Furthermore, the sensitivity analysis revealed that the proposed models performed relatively similar, as presented in Figure 2. This might be explained by the limited variability observed in hourly wind field measures. In this context, all models outperformed the baseline wind field interpolations of the naïve approach. Notably, inverse distance weighting and universal kriging exhibited superior performance compared to the nearest neighbour approach that is commonly used in pesticide dispersion simulations. In contrast, the random forest algorithm was found to perform slightly worse compared to the other interpolators, only outperforming the naïve method.
Figure 1. Mean out-of-sample circular root-mean-squared error of each spatial interpolator across 382 randomly selected hours.

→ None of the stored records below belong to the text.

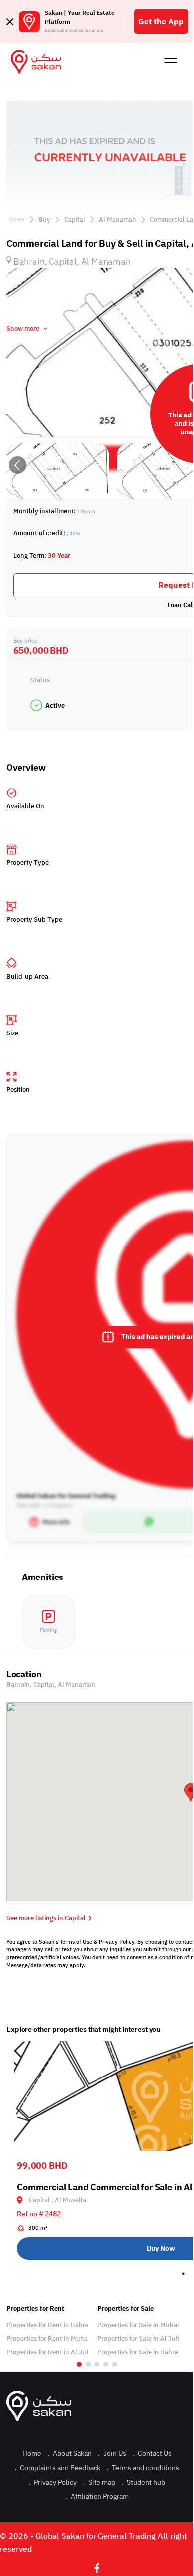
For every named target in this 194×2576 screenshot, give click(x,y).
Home (16, 219)
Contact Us (151, 2453)
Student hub (143, 2482)
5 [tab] (114, 2364)
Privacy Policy (53, 2482)
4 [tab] (105, 2364)
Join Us (112, 2453)
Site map (99, 2482)
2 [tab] (88, 2364)
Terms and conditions (143, 2468)
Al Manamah (117, 219)
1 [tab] (183, 2274)
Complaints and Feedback (57, 2468)
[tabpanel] (47, 2330)
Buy (44, 219)
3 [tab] (97, 2364)
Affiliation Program (96, 2497)
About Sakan (70, 2453)
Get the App (161, 22)
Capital (74, 219)
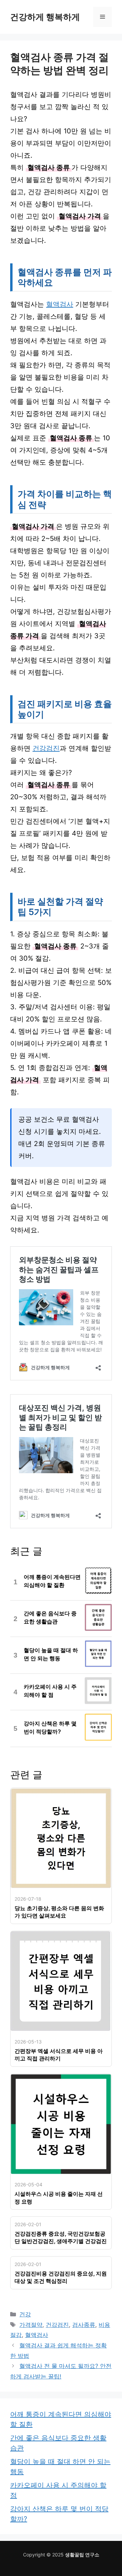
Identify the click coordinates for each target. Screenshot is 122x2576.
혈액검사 (59, 304)
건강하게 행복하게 (45, 17)
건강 (25, 2314)
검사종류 (83, 2324)
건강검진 (46, 748)
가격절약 (30, 2324)
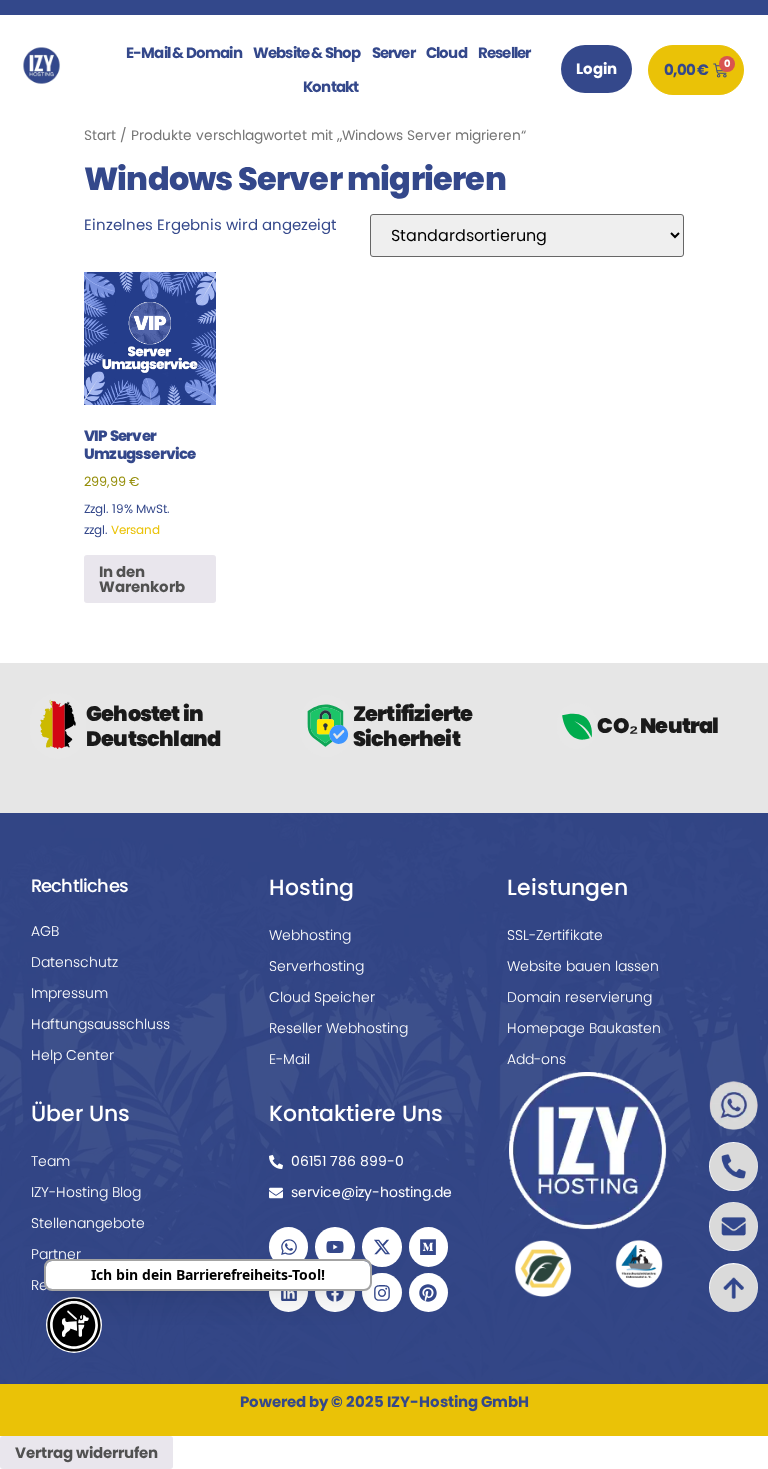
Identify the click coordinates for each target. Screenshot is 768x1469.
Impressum (69, 993)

The results revealed that the adopted spatial interpolation approaches applied to wind direction records produced distinct visual patterns. Nonetheless, the performance among the four models was relatively similar. The main theoretical explanation for this finding was the limited variety observed in hourly wind field measures. Moreover, inverse distance weighting demonstrated the lowest median out-of-sample error for interpolating wind fields among the five models, suggesting that the adoption of this method in pesticide drift simulations might provide a more valid representation of wind directions at the application areas compared to the nearest neighbour approach that is often employed. In doing so, this might improve the accuracy of pesticide exposure estiamtes obtained from these simulations.
├── README.md
│
├── Data
│ ├── 1. External <- Data from third party sources (e.g. KNMI station coordinates).
│ ├── 2. Pre-Processed <- Intermediate data that has been transformed.
│ ├── 3. Final <- The final, canonical data sets used for interpolation.
│ └── 3. Output <- Sensitivity analysis results.
│
├── Scripts <- R-Code Scripts.
│ ├── 1. Data Extraction <- Script to download data.
│ ├── 2. Data Preparation and Enrichment <- Script to turn raw data into features for modeling.
│ ├── 3. Spatial Interpolation <- Script to interpolate wind directions.
│ └── 4. Visualisations <- Script to generate graphs and figures used in reporting.
│
├── Poster
│ ├── Poster <- Generated poster as PDF (Available on request).
│ └── References <- References related to the poster.
│
└── Thesis
├── Thesis <- Generated report as PDF (Available on request).
└── Figures <- Generated graphs and figures used in reporting.